Mukhopadhyay’s Presentation at Columbia University’s Materials Science & Engineering Colloquium
Advanced Materials & Devices for Sensors and Intelligent Technologies
Sharmila Mukhopadhyay, Director, Frontier Institute for Research in Sensor Technologies (FIRST), University of Maine, Orono, ME 04469
This talk will highlight recent activities in our team to bring together researchers from different disciplines in order to develop and implement innovative programs in advanced materials and sensor systems related to grand challenges in energy, health, and environment. One of the cross-cutting research areas that will be discussed is the development of bio-mimetic hierarchical hybrid materials that offer the unprecedented advantages of nano-solids while minimizing their environmental proliferation risks.

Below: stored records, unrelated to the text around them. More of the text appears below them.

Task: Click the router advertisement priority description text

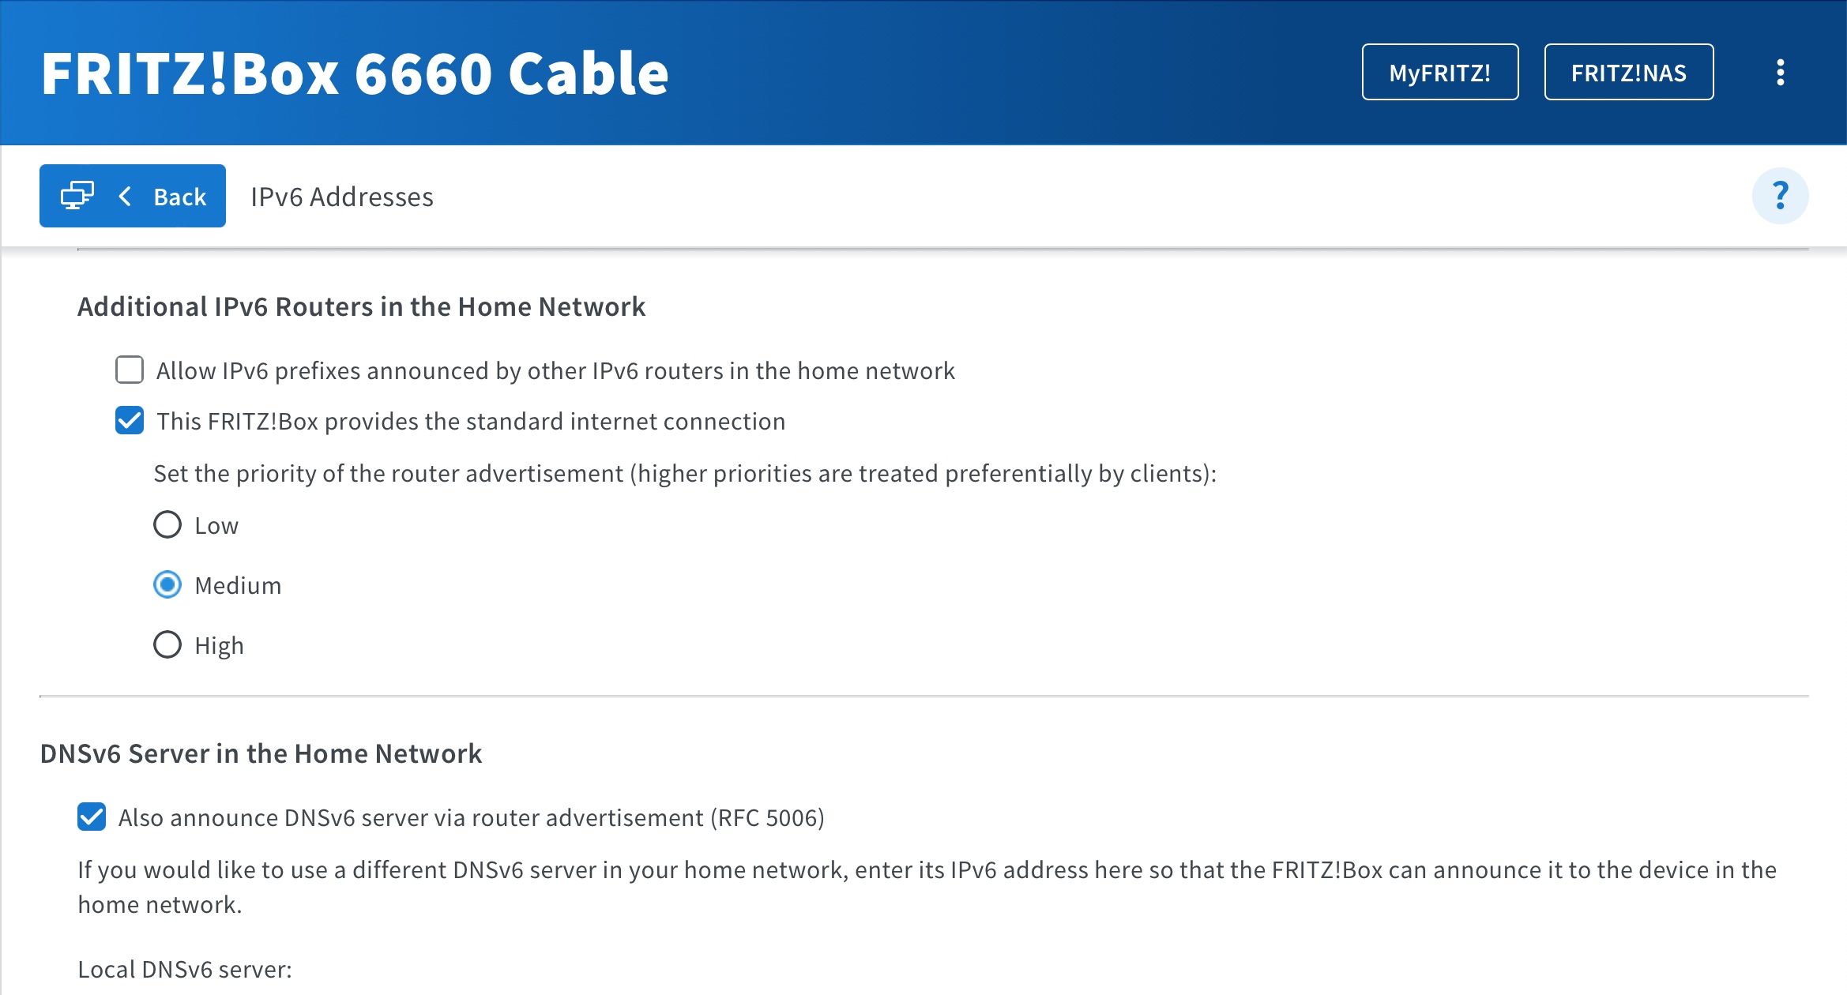Action: [x=684, y=473]
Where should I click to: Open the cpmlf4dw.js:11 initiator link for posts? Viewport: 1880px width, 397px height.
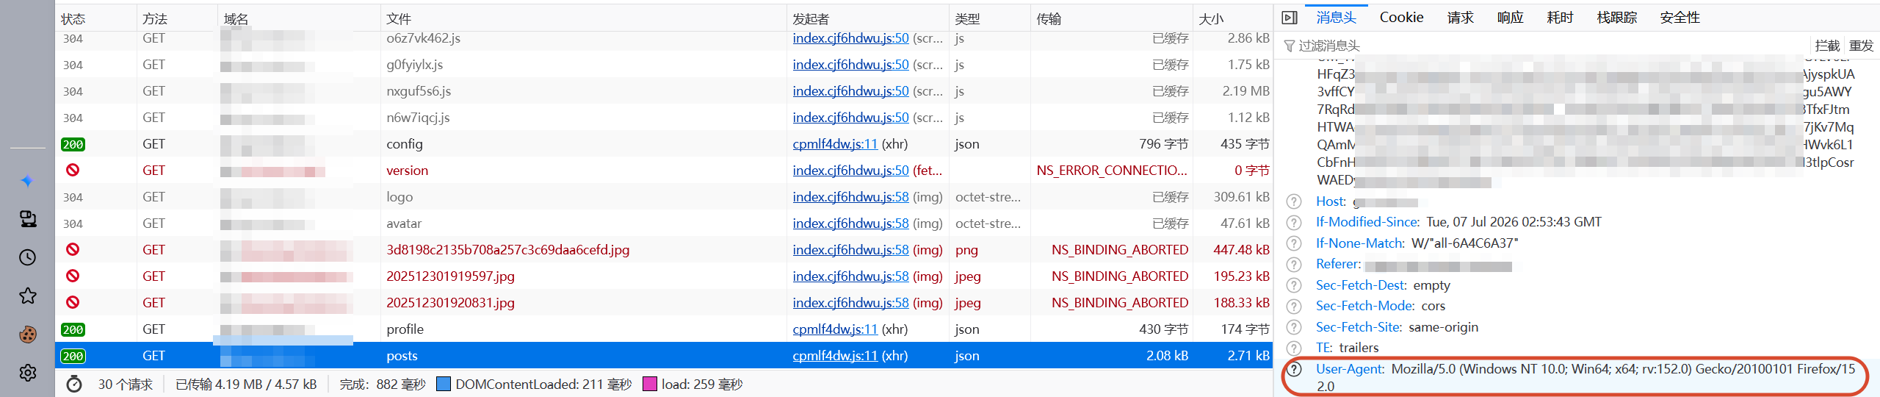point(835,356)
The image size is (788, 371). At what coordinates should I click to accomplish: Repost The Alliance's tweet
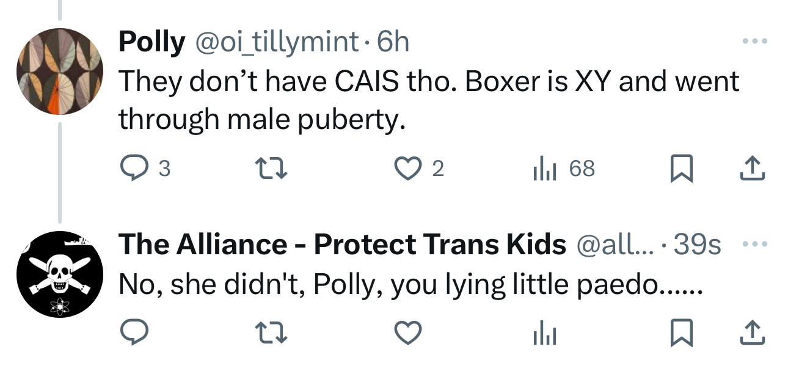click(270, 333)
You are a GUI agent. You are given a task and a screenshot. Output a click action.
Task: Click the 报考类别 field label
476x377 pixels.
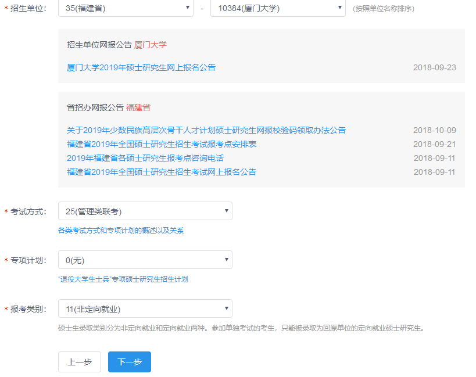[x=28, y=309]
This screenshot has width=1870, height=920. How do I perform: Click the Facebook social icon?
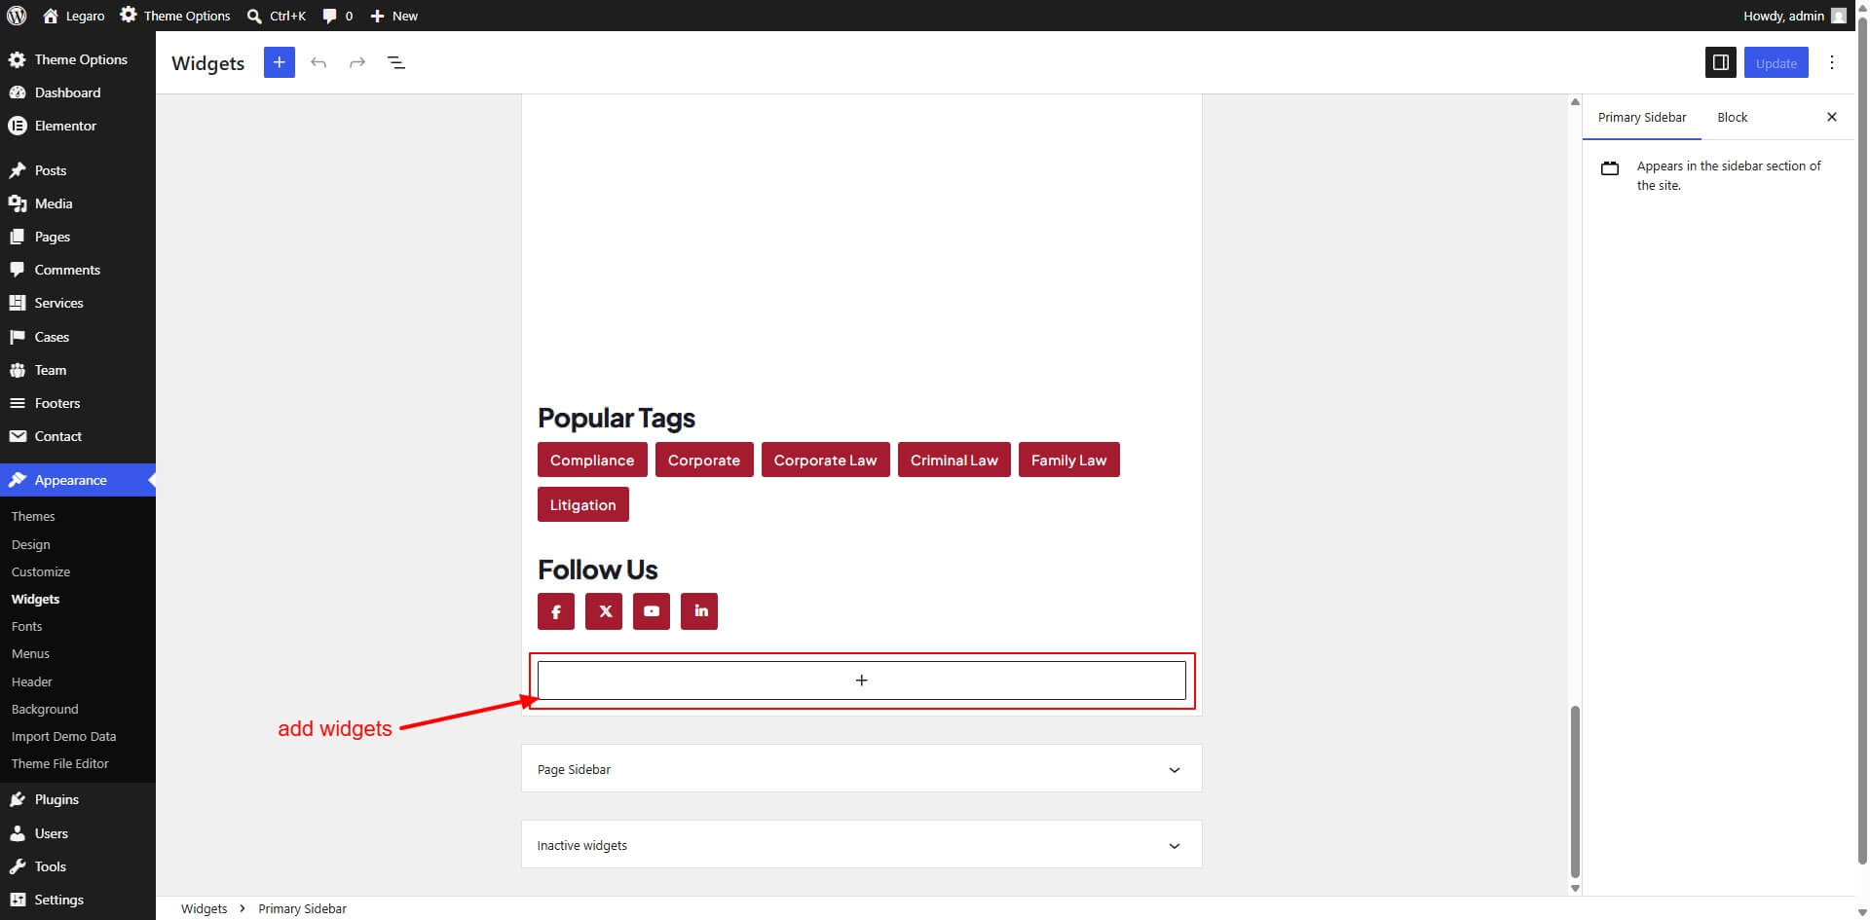tap(556, 611)
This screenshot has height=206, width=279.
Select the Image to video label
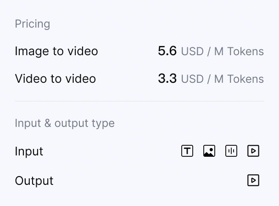pyautogui.click(x=56, y=51)
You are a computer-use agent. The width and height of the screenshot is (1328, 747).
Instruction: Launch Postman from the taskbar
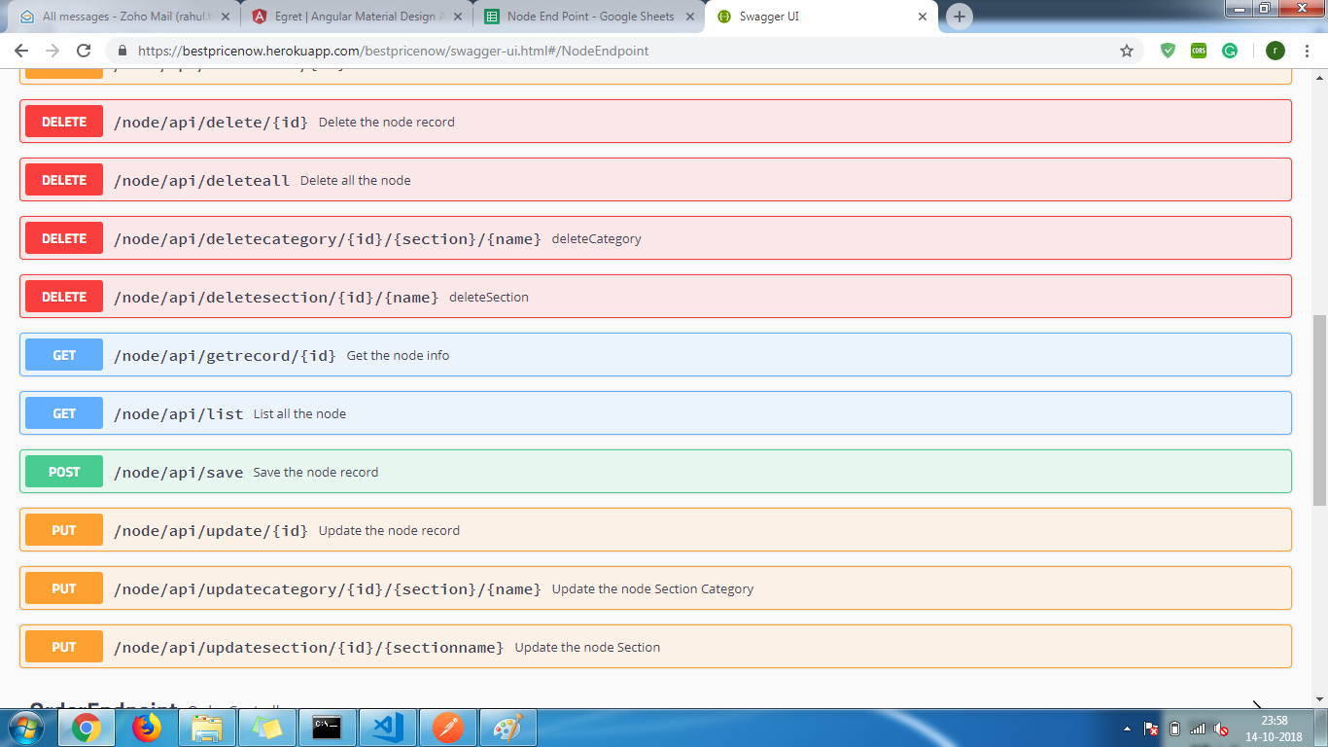coord(448,728)
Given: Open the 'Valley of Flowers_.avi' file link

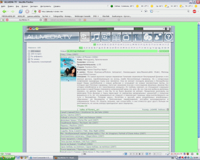Looking at the screenshot, I should (x=89, y=110).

This architecture, common in natural living systems such as microvilli and dendrites, but is rarely utilized in engineered devices due to the challenges of controlling the complex interfaces between solid units having different composition, geometries and inter-atomic bonds.
Recent advances in nano-technology and defect engineering have made it possible to develop such materials in the laboratory, where a selected larger substrate is covalently bonded to progressively smaller functional entities. This design offers robust reusable materials having exceptionally high levels of solid-environment interaction in very compact space interactive functions such as signal sensing and responding, catalysis, electrochemical exchange, multiscale structural support and tissue engineering. A typical architecture consist of covalently bonded carpet-like arrays of electrically and thermally conducting carbon nanotubes (CNT) attached on porous conducting membranes using a two-step technique developed by this team. The nanotube carpets create orders of magnitude increase in surface area, without any significant change in weight or volume. These surfaces are then functionalized with catalysts, receptors and/or biomolecules for tailoring their fluid permeation, chemical, catalytic, and bio-scaffolding properties. Materials fabricated to date have demonstrated unique performance advantages in a diverse variety of applications such as bio-detection, thermal management, charge storage, tissue engineering and pollutant degradation.